Rust has a far from ideal ABI, but improving it certainly won't cause UB in safe Rust. After all, all of the runtime failures the Clang extension highlights would've already been caught at compile time in Rust.
Optional Unique Pointers
Continuing on the inadequacies of C++'s std::unique_ptr
, let's consider the case where we have a function that returns an optional owned heap allocation. In C, we typically return a null pointer to represent the failure case.
We'll again compare C++ and Rust with C to assess the cost of the abstraction.
// C++ implementation
#include <memory>
#include <optional>
extern std::optional<std::unique_ptr<int>> library_function() noexcept;
int func() {
auto var = library_function();
// if we forget this check, that's instant Undefined Behavior if var is
// nullopt
if (var) {
return **var;
}
return 0;
}
extern "Rust" {
fn library_function() -> Option<Box<i32>>;
}
#[no_mangle]
pub fn func() -> i32 {
// this is unsafe because the compiler can't verify extern functions
let var = unsafe { library_function() };
if let Some(var) = var {
return *var
}
0
}
#include<stdlib.h>
// returns NULL to represent None
extern int* library_function(void);
int
func(void)
{
int *var = library_function();
if (var) {
int ret = *var;
free(var);
return ret;
}
return 0;
}
Starting with looking at the disassembly for the C program:
func:
push rbx
call library_function
test rax, rax
je .LBB0_1
mov ebx, dword ptr [rax]
mov rdi, rax
call free
mov eax, ebx
pop rbx
ret
.LBB0_1:
xor ebx, ebx
mov eax, ebx
pop rbx
ret
It's pretty much a direct translation of what we wrote.

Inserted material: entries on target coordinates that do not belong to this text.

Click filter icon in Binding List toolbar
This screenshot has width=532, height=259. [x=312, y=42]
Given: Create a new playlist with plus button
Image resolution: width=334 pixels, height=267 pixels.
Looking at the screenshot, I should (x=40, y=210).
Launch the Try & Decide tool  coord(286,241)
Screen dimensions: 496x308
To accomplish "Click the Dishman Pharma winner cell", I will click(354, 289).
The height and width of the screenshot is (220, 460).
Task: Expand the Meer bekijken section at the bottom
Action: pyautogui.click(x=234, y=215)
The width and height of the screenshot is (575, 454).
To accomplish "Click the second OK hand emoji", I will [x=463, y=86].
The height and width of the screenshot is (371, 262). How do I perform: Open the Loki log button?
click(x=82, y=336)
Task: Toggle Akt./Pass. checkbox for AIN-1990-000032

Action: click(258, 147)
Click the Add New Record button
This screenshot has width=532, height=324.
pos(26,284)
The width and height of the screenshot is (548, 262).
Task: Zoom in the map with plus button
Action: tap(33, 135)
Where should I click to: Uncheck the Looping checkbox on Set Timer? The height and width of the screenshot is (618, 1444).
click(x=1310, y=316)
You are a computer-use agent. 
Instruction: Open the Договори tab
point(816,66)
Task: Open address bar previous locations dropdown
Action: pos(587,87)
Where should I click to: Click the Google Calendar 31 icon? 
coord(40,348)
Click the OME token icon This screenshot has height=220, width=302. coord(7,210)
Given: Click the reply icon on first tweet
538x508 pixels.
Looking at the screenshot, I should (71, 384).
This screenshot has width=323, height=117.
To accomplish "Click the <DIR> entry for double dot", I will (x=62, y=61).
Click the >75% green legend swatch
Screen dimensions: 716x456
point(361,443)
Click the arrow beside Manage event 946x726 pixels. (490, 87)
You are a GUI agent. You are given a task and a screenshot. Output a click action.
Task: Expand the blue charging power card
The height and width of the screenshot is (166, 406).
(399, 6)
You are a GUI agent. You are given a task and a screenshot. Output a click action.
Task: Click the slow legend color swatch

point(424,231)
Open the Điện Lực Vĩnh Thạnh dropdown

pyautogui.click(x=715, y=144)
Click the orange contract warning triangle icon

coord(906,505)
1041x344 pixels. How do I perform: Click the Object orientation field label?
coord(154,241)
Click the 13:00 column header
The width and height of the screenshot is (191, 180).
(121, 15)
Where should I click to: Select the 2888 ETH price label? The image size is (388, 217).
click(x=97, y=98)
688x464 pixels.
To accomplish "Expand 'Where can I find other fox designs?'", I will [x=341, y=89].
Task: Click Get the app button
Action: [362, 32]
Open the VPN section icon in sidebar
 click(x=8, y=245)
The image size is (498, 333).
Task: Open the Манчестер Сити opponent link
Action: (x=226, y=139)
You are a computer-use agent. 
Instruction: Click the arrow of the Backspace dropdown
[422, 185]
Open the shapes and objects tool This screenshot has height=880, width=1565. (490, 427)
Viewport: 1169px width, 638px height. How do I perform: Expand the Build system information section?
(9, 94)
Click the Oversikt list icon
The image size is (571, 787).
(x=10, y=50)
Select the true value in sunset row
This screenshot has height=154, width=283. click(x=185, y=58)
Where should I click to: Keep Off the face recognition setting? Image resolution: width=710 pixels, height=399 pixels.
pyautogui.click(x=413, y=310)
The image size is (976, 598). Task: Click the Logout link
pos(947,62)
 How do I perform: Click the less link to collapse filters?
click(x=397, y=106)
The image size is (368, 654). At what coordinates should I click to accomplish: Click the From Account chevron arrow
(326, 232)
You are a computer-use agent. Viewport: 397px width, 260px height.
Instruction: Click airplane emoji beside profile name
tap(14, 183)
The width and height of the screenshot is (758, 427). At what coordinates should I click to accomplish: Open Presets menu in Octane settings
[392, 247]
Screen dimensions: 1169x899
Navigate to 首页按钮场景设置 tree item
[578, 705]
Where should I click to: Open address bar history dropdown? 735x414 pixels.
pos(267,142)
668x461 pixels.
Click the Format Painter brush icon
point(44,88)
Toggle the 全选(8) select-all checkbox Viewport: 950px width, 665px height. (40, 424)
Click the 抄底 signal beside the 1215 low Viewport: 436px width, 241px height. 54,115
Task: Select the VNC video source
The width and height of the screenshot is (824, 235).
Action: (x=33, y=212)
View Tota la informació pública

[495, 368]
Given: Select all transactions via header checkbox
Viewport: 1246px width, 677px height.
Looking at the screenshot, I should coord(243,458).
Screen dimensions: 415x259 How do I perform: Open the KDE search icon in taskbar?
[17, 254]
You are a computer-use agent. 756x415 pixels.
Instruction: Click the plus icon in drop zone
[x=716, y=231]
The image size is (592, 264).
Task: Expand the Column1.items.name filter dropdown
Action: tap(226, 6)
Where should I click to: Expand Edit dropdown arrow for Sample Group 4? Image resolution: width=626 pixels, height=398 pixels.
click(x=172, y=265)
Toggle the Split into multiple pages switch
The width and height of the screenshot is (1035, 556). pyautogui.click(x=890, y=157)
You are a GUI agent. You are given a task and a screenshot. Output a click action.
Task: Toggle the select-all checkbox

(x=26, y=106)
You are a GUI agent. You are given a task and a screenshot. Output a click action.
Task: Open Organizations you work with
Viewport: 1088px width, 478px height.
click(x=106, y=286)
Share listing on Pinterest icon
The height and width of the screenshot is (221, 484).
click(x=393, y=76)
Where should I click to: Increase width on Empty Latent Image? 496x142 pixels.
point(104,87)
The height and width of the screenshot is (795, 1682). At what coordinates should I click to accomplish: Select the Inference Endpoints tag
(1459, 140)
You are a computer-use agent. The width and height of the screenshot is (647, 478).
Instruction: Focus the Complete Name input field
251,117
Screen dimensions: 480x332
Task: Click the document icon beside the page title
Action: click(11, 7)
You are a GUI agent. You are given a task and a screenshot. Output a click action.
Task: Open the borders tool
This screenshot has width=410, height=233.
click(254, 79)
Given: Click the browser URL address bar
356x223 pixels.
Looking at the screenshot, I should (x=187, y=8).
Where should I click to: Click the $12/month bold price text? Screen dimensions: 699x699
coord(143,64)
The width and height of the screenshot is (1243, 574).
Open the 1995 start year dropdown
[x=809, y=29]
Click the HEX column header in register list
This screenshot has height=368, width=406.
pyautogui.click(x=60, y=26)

It is worth noting that LLVM missed out on optimization opportunity that I included in the source. If library_function
returns null then eax
is zero, so there's no reason to set it again. I also don't understand why LLVM chooses to zero ebx
and then move it to eax
. I think this is a bug since gcc has far better codegen here.
func:
push rbx
call library_function
test rax, rax
je .LBB0_1
mov ebx, dword ptr [rax]
mov esi, 4
mov edx, 4
mov rdi, rax
call __rust_dealloc
mov eax, ebx
pop rbx
ret
.LBB0_1:
xor ebx, ebx
mov eax, ebx
pop rbx
ret
We see basically the same assembly as the C version, complete with the same missed optimization (but rustc's gcc backend does it). There's a small difference in the free
arguments, but that's it.
Next, let's look at C++'s codegen:
func():
push rbx
sub rsp, 16
mov rdi, rsp
call library_function()
cmp byte ptr [rsp + 8], 0
je .LBB0_1
mov rdi, qword ptr [rsp]
mov ebx, dword ptr [rdi]
mov byte ptr [rsp + 8], 0
call operator delete(void*)
mov eax, ebx
add rsp, 16
pop rbx
ret
.LBB0_1:
xor ebx, ebx
mov eax, ebx
add rsp, 16
pop rbx
ret
Unlike the Rust codegen, this is clearly worse than the C version (i.e. this is not a zero cost abstraction). We see that the library function returns its data on the stack. std::optional
appears to use rsp + 8
as its discriminant instead of using null to represent nullopt
. C++ has no language-level way of taking advantage of this invalid value in std::optional
, and so using the abstraction incurs a runtime cost.
Rust, of course, can do that because of its niche optimizations.
I will continue to update this post with more annoyances when I come across them.